WORK TO BE COMPLETED => Recast all of the entries below as a numbered list, and leave out any blank lines.

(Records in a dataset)
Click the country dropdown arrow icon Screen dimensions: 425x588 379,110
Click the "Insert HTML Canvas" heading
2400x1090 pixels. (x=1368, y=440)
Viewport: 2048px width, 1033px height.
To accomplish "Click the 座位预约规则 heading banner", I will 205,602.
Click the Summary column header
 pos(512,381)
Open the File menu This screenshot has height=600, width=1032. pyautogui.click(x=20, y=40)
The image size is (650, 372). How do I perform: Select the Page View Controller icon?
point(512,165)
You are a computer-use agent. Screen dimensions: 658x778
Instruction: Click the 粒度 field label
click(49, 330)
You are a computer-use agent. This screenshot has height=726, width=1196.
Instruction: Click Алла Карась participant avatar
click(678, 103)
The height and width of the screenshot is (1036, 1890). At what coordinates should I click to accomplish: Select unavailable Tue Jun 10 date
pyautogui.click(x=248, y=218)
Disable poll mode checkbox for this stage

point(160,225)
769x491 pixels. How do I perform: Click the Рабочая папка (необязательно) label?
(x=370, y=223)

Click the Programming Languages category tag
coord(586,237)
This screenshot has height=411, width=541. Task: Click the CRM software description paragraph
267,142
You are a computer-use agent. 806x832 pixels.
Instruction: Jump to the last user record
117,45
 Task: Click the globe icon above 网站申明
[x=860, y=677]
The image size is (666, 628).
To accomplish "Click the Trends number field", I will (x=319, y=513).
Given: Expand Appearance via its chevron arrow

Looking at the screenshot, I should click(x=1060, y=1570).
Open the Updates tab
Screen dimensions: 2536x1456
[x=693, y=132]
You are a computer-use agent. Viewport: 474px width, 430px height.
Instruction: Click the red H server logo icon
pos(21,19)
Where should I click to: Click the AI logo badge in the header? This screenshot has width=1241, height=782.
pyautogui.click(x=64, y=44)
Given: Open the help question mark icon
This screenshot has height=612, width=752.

OUTPUT BELOW =>
1. Click the country dropdown arrow icon Screen dimensions: 425x588 379,110
2. Click the "Insert HTML Canvas" heading
3. 2400x1090 pixels. (x=1368, y=440)
4. Viewport: 2048px width, 1033px height.
5. To accomplish "Click the 座位预约规则 heading banner", I will 205,602.
6. Click the Summary column header
7.  pos(512,381)
8. Open the File menu This screenshot has height=600, width=1032. pyautogui.click(x=20, y=40)
9. The image size is (650, 372). How do I perform: Select the Page View Controller icon?
10. point(512,165)
11. You are a computer-use agent. Screen dimensions: 658x778
12. Instruction: Click the 粒度 field label
13. click(49, 330)
14. You are a computer-use agent. This screenshot has height=726, width=1196.
15. Instruction: Click Алла Карась participant avatar
16. click(678, 103)
17. The height and width of the screenshot is (1036, 1890). At what coordinates should I click to accomplish: Select unavailable Tue Jun 10 date
18. pyautogui.click(x=248, y=218)
19. Disable poll mode checkbox for this stage
20. point(160,225)
21. 769x491 pixels. How do I perform: Click the Рабочая папка (необязательно) label?
22. (x=370, y=223)
23. Click the Programming Languages category tag
24. coord(586,237)
25. This screenshot has height=411, width=541. Task: Click the CRM software description paragraph
26. 267,142
27. You are a computer-use agent. 806x832 pixels.
28. Instruction: Jump to the last user record
29. 117,45
30.  Task: Click the globe icon above 网站申明
31. [x=860, y=677]
32. The image size is (666, 628).
33. To accomplish "Click the Trends number field", I will (x=319, y=513).
34. Given: Expand Appearance via its chevron arrow
35. Looking at the screenshot, I should click(x=1060, y=1570).
36. Open the Updates tab
37. Screen dimensions: 2536x1456
38. [x=693, y=132]
39. You are a computer-use agent. Viewport: 474px width, 430px height.
40. Instruction: Click the red H server logo icon
41. pos(21,19)
42. Where should I click to: Click the AI logo badge in the header? This screenshot has width=1241, height=782.
43. pyautogui.click(x=64, y=44)
44. Given: Open the help question mark icon
45. This screenshot has height=612, width=752.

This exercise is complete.